No sudden stop to Nunavik self government talks

Court withholds safeguard order from school board, but sets preliminary hearings for injunction trial



Makivik Corporation and the Quebec government are continuing their self-government talks after the Kativik School Board failed to win an immediate freeze to their negotiations from Quebec’s Superior Court last Wednesday.

But though the Quebec court did not grant the school board a safeguard order that would have brought an abrupt end to the framework agreement negotiations, it did schedule preliminary hearings for a future injunction case.

The decision means the school board’s injunction motion will make its way through the courts even as Makivik and government negotiators put the finishing touches on a framework agreement for Nunavik self-government.

And if the court does eventually grant the school board an injunction, it could retroactively nullify the agreement even after it is completed.

“The court hereby refuses to issue a safeguard order,” court documents read. “[But] In the event that a framework agreement for Nunavik self-government is signed … prior to the issuance of any injunction herein, the court reserves the right to ask that such be declared invalid, on the basis of the alleged illegality of the March 2001 Report of the Nunavik Commission and of the current negotiations.”

The school board is arguing that the current self-government negotiations are illegal because they are based on the “Let Us Share” report. The school board considers the document illegitimate because the eight commissioners who negotiated the agreement did not all sign its final version and it is not the consensus report it was legally designed to be.

The school board also claims Makivik has no legal authority to negotiate on behalf of the Nunavik Party.

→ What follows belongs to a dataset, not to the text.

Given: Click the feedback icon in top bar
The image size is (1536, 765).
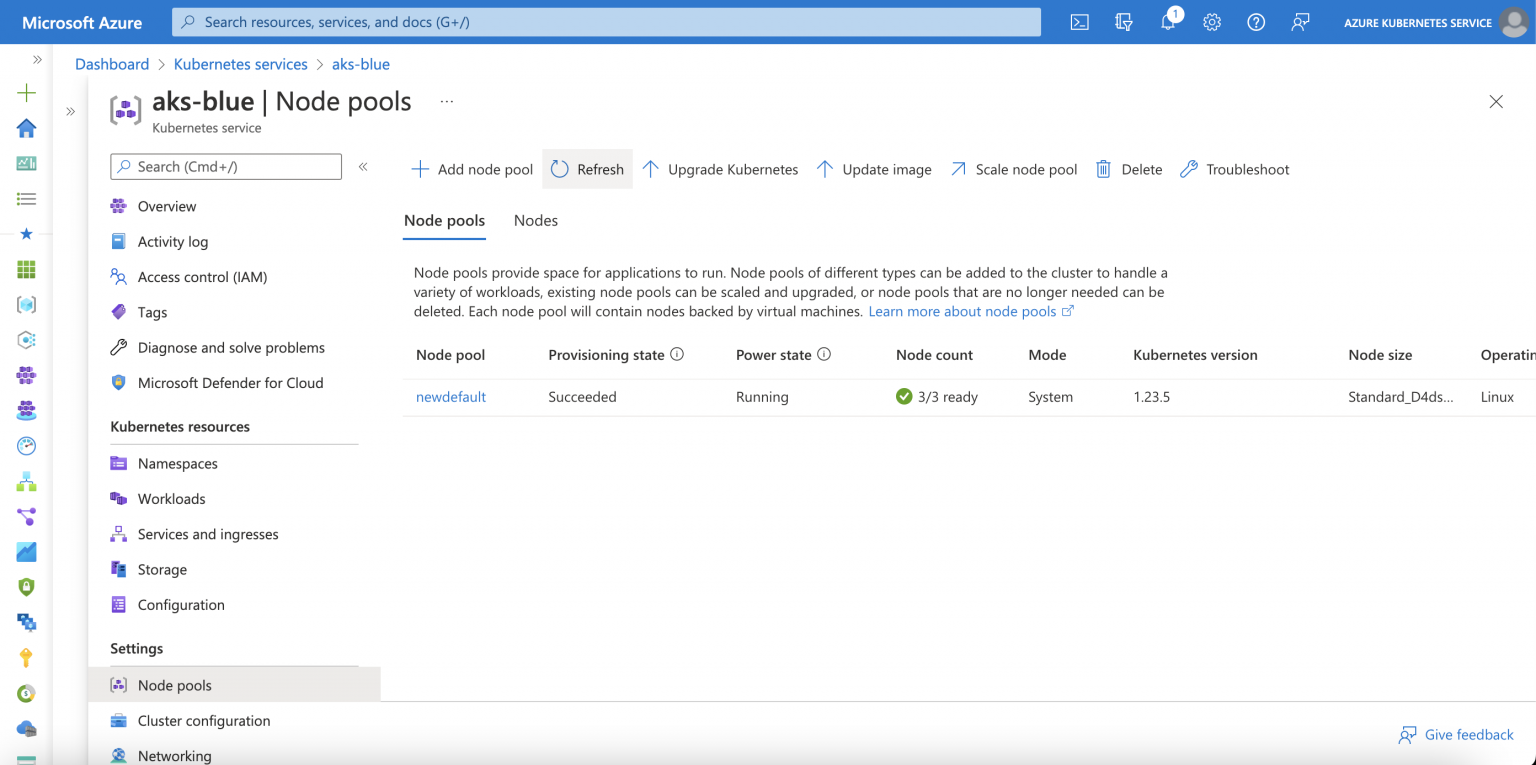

The Nunavik Party consists of Makivik, the school board, the Kativik Regional Government, the Nunavik Regional Health and Social Services Board and the Kativik Regional Development Council.

The Quebec court’s two-part verdict left both Makivik and the school board claiming victory.

“Mr. Justice Perry Meyer refused to grant the KSB’s application for a safeguard order- which would have applied until a hearing on the interlocutory injunction — without even hearing arguments by the lawyer representing Makivik Corporation and the other institutions being sued,” Makivik’s press released stated.

The release also highlighted Justice Meyer’s remarks that consensus does not necessarily mean unanimity.

“‘Sometimes you just can’t reach consensus on everything except at the expense of delay and you don’t want delay where self-government is at stake,’” it quoted Justice Meyer as saying.

But while the Makivik press release mentions what the KSB did not achieve last week, it does not mention that the injunction hearing, which will likely be scheduled in the late spring, could retroactively nullify any framework agreement the negotiators create.

According to Debbie Astroff, public relations officer with the school board, this is what is significant about last week’s decision.

What matters, she said, is not the judge’s refusal to freeze negotiations but his protection of the school board’s right to argue any framework agreement is illegal — even after it is signed.

“We’re very pleased [with the decision] because we believe the judge has safe-guarded our right to appeal any framework agreement that comes out,” Astroff said. “Now we have a safety net in place permitting us to appeal.”

Both sides will now likely begin preparing for the injunction hearing next spring, Astroff said, although she remains hopeful some out-of-court agreement may still be reached between Makivik and the school board.

In the meantime, a preliminary hearing schedule for the case has been set. It will begin Dec. 2.